Friday, 24 July 2020

Infill Housing # 23

It's just a short walk from Kenora St. to my childhood neighbourhood of Champlain Park. Infill housing is very much evident there, especially on Cowley Avenue this summer. The street is only three blocks long. Here are the stages of infill:

1. Here in the middle block, at # 210, sits one of the original houses, now empty, with an uncut lawn. It is probably next on the chopping bock.


2. At the corner of Cowley and Clearview sits a house that has been there since my childhood. The construction fence has been erected and the trees cut down, so its days are surely numbered.




3. At the top of the street a little house was demolished yesterday.



4. Back near Clearview,  a single house is being replaced by these doubles.



That is just the current situation. These four projects are in addition to the many already completed infill projects on Cowley.

I took Carleton Avenue home. It's the next street over. Carleton is probably one of the most re-built streets in the city. There may be more new, than original homes there now.

This hole for a new place, probably doubles, was recently dug.


Meanwhile, at the corner of Carleton and Amanda (formerly Premier),  crews were busy taking down a sizeable tree. The doubles there were built a while ago. Sometimes the trees survive the building of new homes but are irreparably damaged during construction. After a year or two, they deteriorate and have to be removed. Of course if Ottawa insisted on proper tree protection zones during construction, we wouldn't be losing our urban canopy.

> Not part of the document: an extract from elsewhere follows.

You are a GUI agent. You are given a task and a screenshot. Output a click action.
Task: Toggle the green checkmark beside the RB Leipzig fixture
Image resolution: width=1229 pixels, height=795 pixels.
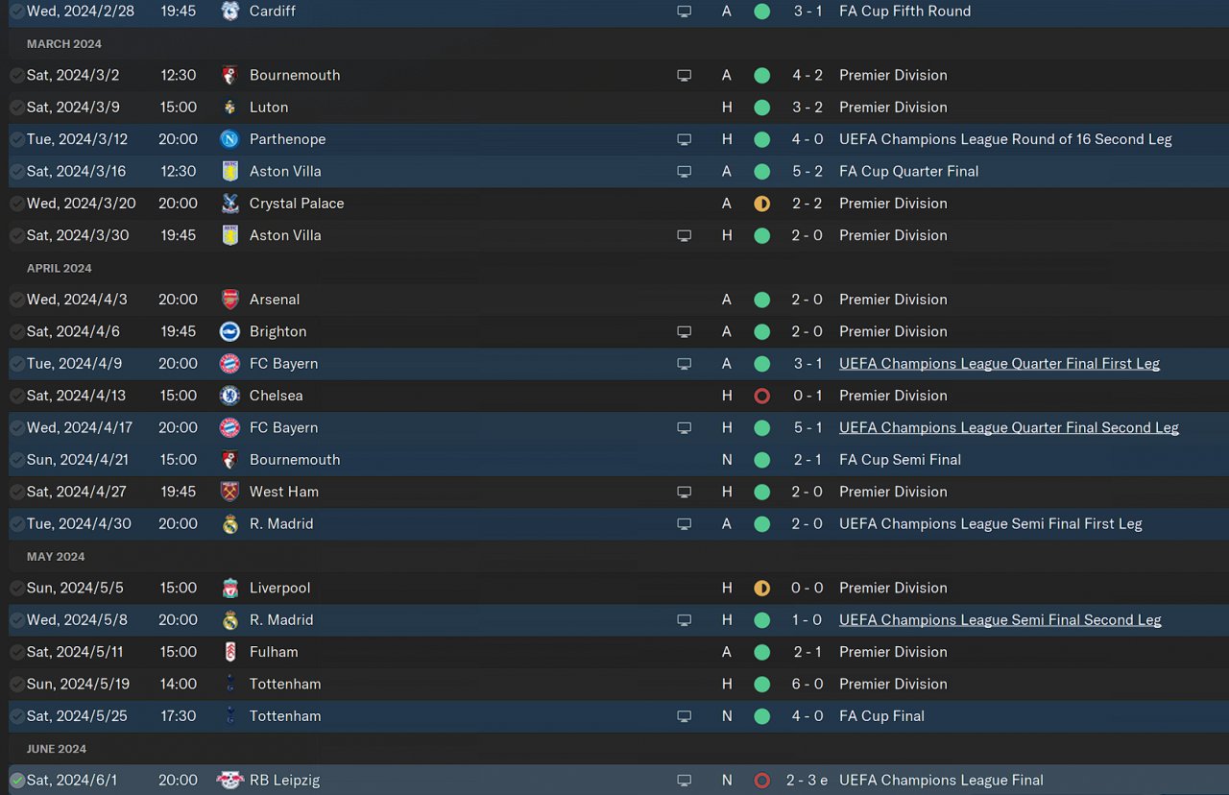pos(17,781)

It feels like this re-building will never end. How many of our original homes will survive and for how long? Does the city and province's policy of intensification totally trump preservation of traditional neighbourhoods? Will the whole city look like the suburbs? Actually, there are suburbs that look a whole lot better than some of these re-built streets. Some suburbs show evidence of thoughtful planning. There is no vision here. It's the wild west, as far as these developers go.

City hall is pleased to be generating increased taxes and developers are ecstatic that the city has given them free reign to re-shape our neighbourhoods. They're laughing all the way to the bank. For us longtime residents, in established neighbourhoods, this is just depressing.